Zeit — the German newspaper — analyzed recent election results in over 80,000 regions of Europe. They discovered many patterns – from the radical left to the extremist right. Moreover, they allow you to find patterns yourself, among others in your own region.

They published the summarized election results in this beautiful interactive map of Europe.

Screenshot of https://www.zeit.de/politik/ausland/2019-05/elections-in-europe-eu-countries-results-map-english

The map is beautifully color-coded for the dominant political view (Conservative, Green, Liberal, Socialist, Far left, or Far right) per region. Moreover, you can select these views and look for regions where they received respectively many votes. Like in the below, where I opted for the Liberal view, which finds strongest support in regions of the Netherlands, France, Czechia, Romania, Denmark, Estonia, and Finland.

Using the Liberal view, via https://www.zeit.de/politik/ausland/2019-05/elections-in-europe-eu-countries-results-map-english

For instance, the region of Tilburg in the Netherlands — where I live — voted mostly Liberal, as depicted by the yellow Netherlands. In contrast, in the German border regions conservative and socialist parties received most votes, whereas in the Belgian border regions uncategorizable parties received most votes.

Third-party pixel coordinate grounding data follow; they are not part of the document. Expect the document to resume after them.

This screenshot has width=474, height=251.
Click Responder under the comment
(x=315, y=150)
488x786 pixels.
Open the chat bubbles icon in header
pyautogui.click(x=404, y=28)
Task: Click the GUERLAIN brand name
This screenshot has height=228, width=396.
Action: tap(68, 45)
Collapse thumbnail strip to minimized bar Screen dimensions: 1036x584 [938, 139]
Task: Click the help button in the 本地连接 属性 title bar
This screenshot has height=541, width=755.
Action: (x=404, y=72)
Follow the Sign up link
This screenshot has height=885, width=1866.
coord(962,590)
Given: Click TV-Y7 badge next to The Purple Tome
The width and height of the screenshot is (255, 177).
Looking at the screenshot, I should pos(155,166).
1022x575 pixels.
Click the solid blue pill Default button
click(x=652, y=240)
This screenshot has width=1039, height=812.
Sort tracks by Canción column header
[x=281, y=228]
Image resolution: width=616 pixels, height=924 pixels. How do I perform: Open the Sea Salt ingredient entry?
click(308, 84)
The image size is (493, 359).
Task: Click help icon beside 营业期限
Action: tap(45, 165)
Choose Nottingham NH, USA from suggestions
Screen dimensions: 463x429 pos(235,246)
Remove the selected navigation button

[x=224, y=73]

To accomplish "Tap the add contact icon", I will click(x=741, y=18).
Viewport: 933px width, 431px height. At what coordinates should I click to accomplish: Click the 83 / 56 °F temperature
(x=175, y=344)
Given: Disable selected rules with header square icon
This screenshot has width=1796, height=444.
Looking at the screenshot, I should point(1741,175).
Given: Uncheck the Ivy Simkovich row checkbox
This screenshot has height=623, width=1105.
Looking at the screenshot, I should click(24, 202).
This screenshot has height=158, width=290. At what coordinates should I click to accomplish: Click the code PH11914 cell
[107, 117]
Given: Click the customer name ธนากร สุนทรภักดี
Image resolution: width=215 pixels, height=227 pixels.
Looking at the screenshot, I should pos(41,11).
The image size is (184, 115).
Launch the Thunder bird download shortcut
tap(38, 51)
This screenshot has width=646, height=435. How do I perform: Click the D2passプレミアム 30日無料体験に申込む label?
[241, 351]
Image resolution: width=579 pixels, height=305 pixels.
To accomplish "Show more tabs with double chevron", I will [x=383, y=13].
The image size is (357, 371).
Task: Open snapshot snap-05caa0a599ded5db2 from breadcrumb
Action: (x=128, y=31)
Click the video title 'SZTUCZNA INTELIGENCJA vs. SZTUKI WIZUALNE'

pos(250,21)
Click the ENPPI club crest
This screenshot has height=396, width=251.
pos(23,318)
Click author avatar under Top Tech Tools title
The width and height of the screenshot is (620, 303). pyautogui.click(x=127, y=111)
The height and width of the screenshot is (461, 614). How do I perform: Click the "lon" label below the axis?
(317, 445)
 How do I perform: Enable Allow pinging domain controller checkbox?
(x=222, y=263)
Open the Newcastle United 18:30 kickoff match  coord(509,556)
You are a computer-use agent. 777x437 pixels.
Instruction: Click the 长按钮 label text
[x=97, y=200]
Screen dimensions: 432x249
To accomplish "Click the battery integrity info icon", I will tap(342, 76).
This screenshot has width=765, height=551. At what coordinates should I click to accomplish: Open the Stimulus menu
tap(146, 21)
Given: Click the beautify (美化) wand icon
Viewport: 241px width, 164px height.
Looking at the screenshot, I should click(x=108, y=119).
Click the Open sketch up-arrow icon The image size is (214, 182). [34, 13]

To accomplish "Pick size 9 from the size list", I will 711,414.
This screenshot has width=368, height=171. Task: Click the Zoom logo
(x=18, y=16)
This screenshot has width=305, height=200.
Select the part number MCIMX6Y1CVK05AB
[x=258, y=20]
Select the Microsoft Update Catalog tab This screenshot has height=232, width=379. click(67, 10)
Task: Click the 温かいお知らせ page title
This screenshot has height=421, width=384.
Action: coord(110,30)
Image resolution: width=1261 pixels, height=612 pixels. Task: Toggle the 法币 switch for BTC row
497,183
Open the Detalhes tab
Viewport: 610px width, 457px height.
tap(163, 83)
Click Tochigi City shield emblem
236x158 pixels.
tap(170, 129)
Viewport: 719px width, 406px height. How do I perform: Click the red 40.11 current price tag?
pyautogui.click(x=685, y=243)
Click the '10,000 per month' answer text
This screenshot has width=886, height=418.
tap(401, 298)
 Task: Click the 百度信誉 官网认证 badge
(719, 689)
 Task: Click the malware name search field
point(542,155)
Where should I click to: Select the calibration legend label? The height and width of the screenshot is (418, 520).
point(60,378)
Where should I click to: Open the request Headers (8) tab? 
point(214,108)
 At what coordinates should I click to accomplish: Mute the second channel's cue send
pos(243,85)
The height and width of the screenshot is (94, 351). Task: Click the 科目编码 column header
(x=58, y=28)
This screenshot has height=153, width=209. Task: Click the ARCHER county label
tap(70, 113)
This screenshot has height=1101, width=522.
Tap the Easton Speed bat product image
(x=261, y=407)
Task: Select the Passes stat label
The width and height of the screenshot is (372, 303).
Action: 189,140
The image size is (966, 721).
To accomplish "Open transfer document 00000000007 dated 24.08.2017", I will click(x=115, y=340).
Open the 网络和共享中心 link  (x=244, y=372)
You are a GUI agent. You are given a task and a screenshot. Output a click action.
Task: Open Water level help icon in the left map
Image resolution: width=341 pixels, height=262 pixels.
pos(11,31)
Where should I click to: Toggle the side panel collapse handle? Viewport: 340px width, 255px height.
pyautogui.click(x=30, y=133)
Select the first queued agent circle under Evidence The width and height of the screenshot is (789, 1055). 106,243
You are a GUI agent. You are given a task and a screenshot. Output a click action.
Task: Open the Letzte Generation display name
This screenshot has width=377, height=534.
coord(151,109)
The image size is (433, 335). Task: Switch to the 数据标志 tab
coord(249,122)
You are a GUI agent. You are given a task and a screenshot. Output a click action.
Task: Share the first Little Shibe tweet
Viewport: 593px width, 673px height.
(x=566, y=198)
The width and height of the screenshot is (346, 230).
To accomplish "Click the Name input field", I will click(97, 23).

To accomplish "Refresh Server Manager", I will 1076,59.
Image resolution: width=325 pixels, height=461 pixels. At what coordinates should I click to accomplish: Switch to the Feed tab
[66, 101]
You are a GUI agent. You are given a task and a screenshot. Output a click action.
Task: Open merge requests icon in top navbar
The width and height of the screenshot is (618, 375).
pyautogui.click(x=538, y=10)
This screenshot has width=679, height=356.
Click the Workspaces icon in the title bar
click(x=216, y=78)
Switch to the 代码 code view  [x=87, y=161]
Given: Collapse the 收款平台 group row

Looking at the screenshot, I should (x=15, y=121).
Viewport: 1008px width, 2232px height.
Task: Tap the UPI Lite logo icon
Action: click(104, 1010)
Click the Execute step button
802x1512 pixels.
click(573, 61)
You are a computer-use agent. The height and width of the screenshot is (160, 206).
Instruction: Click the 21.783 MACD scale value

Zoomed in on Tilburg, via https://www.zeit.de/politik/ausland/2019-05/elections-in-europe-eu-countries-results-map-english

Zeit discovered some cool patterns themselves as well, as discussed in the original article. These include:

Right-Wing Populists in Poland
North-South divides in Italy and Spain
Considerable support for regional parties in Catalonia, Belgium, Scotland and Italy
Dominant Green and Liberal views in the Netherlands, France, and Germany

Have a look yourself, it’s a great example of open access data-driven journalism!